* What the task requires *
In the entries below, count each line holding the word "Viewport". Answer with the total alone.

>>>

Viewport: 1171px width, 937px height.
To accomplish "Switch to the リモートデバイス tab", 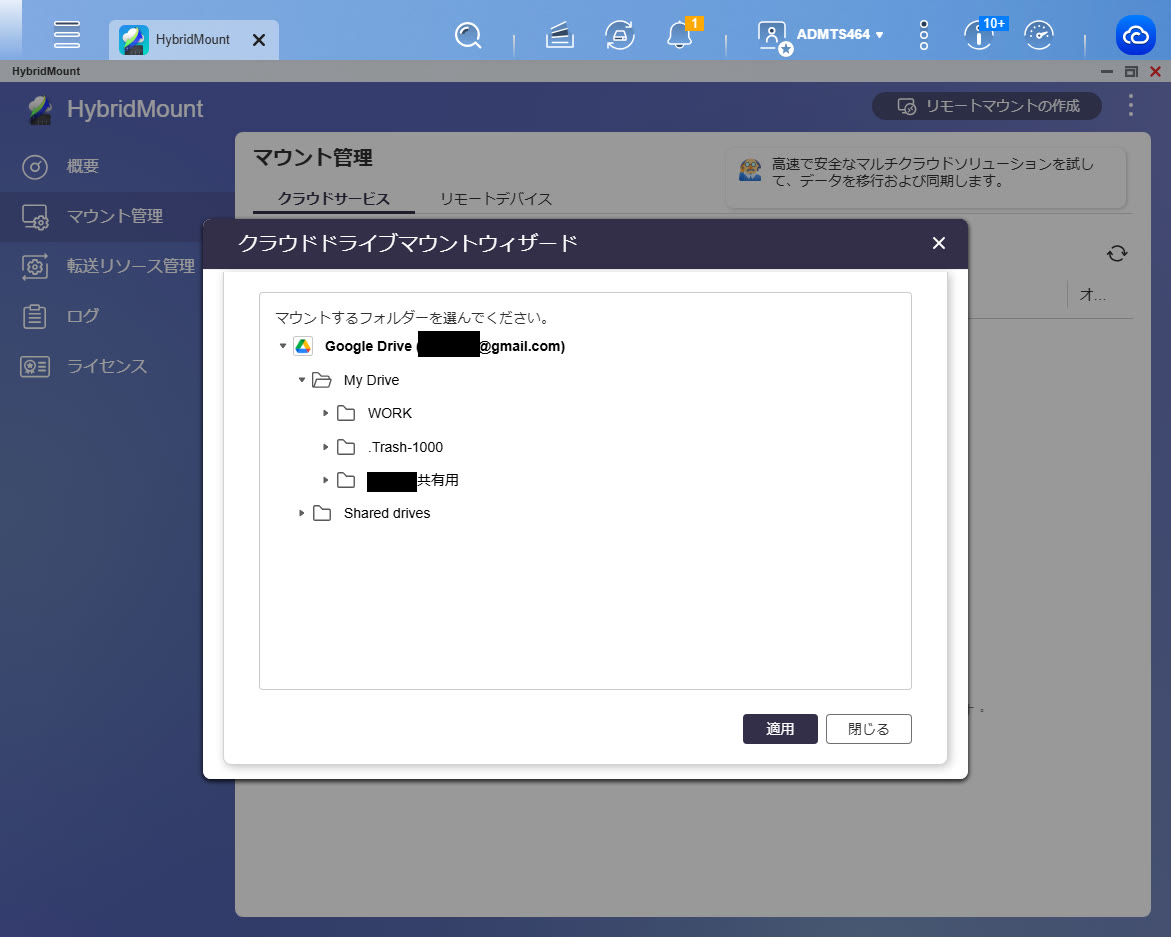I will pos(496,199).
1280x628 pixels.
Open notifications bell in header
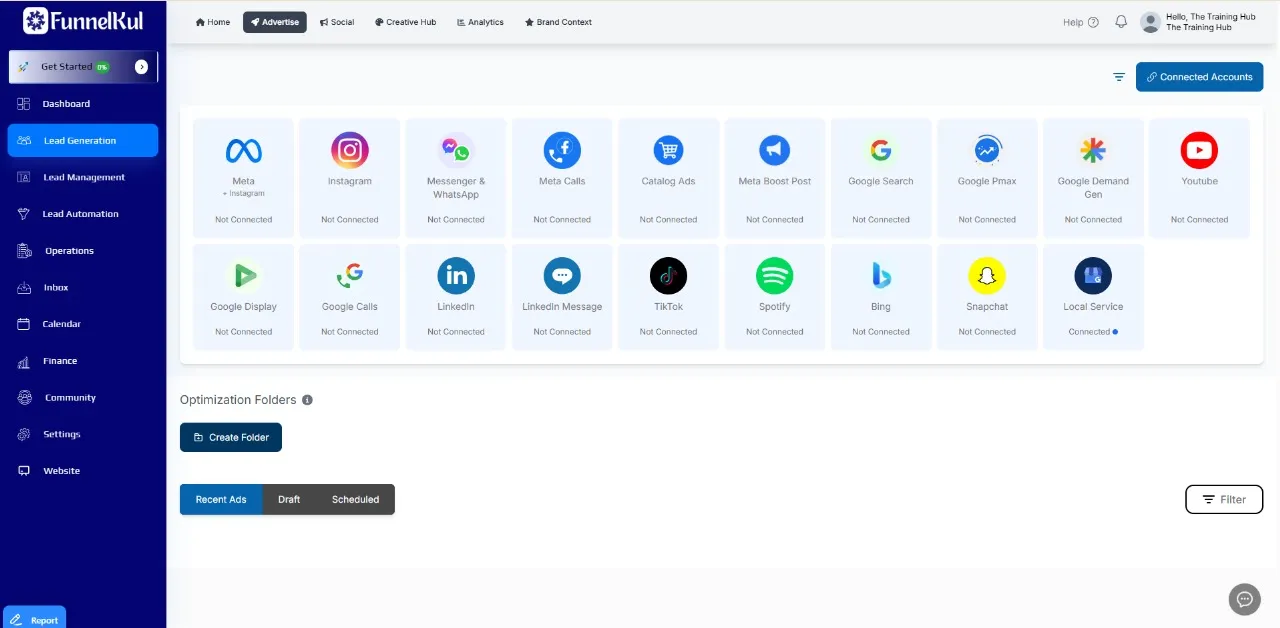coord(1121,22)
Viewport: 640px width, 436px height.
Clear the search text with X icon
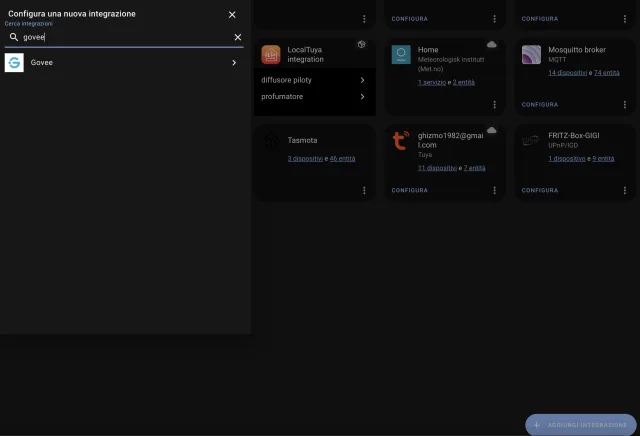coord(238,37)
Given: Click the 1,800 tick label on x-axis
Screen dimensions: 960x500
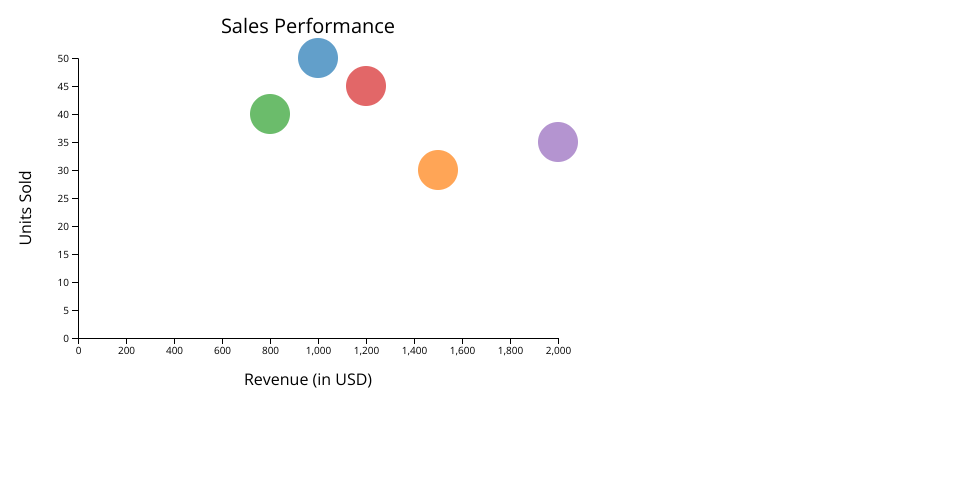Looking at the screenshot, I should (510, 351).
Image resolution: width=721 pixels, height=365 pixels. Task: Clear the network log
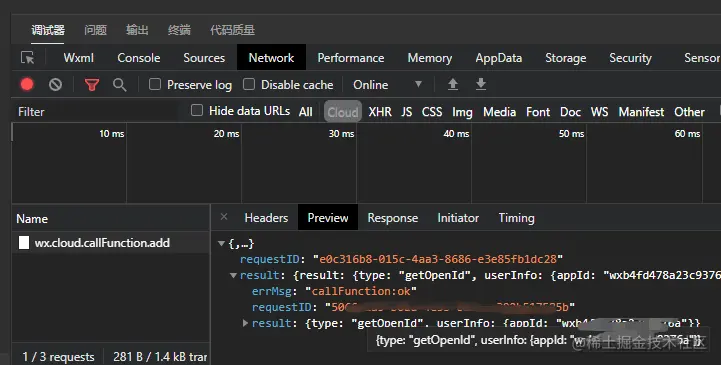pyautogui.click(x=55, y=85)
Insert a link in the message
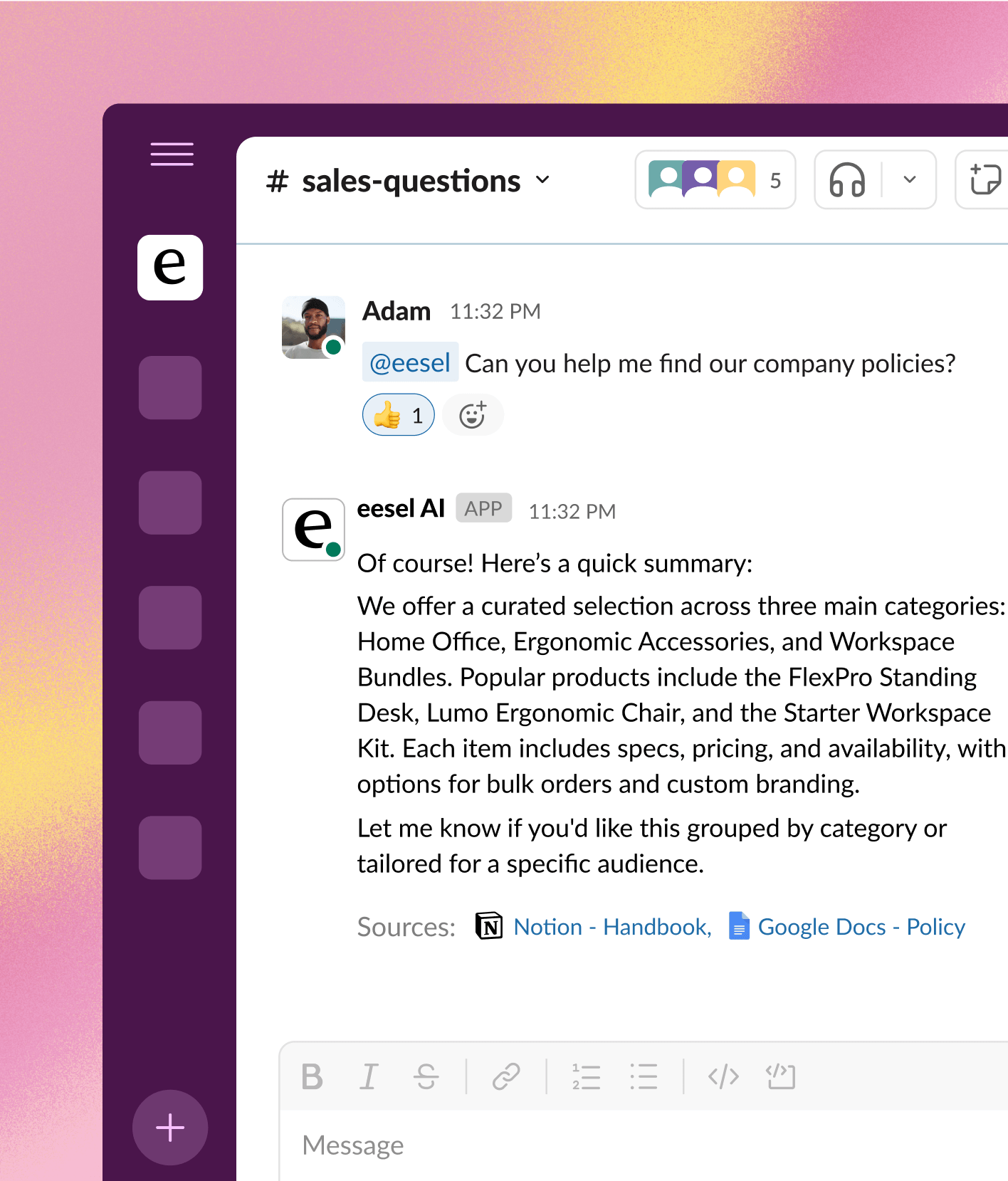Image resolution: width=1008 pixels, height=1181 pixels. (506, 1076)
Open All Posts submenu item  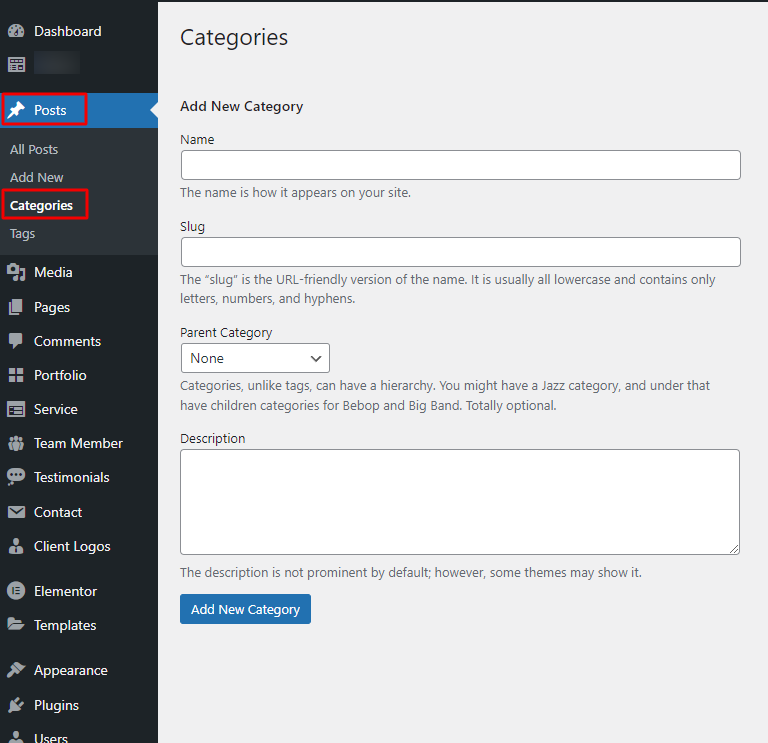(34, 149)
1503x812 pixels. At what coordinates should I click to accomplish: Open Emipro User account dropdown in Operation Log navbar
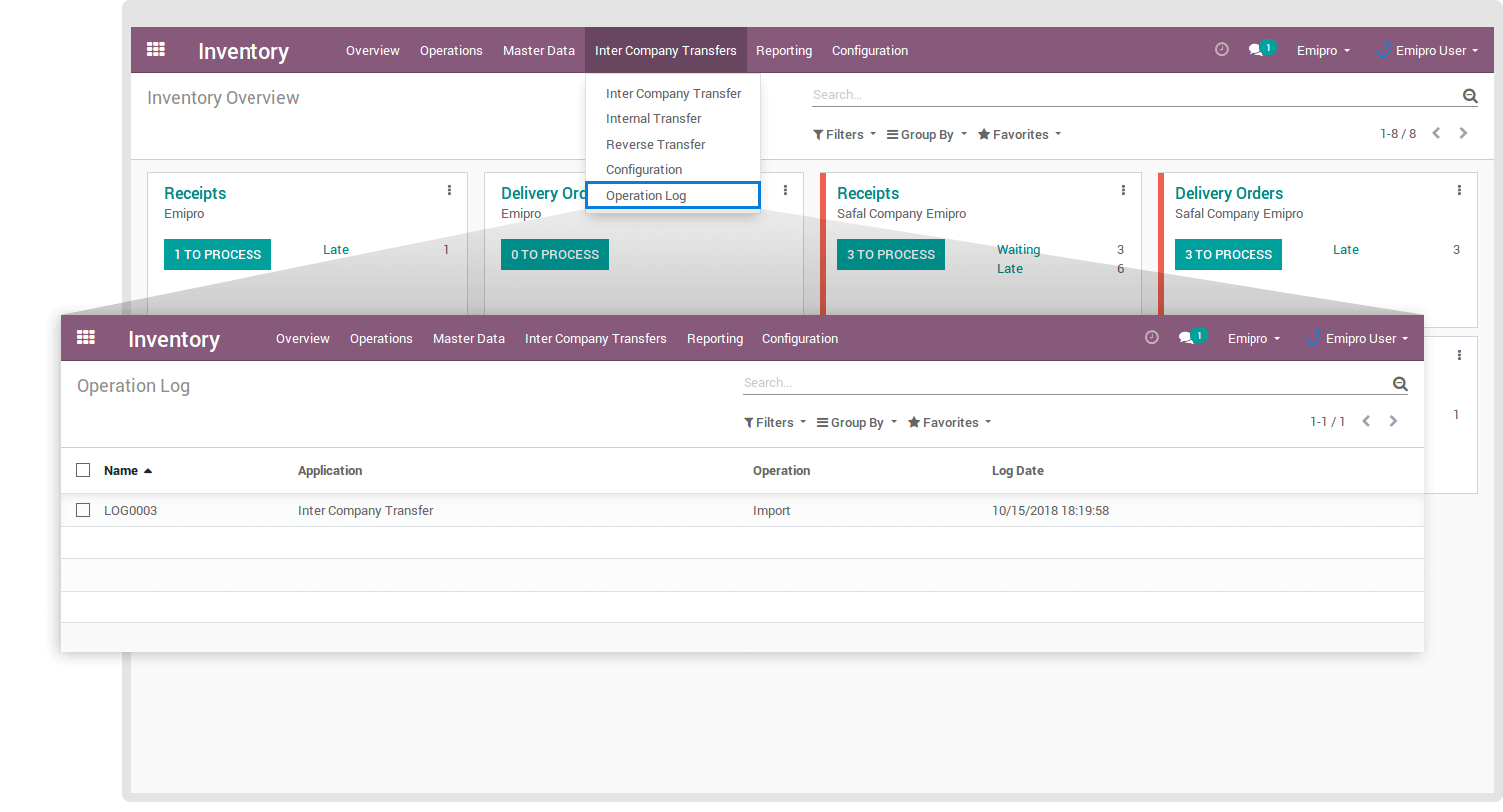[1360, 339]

<<<

* Answer space *
2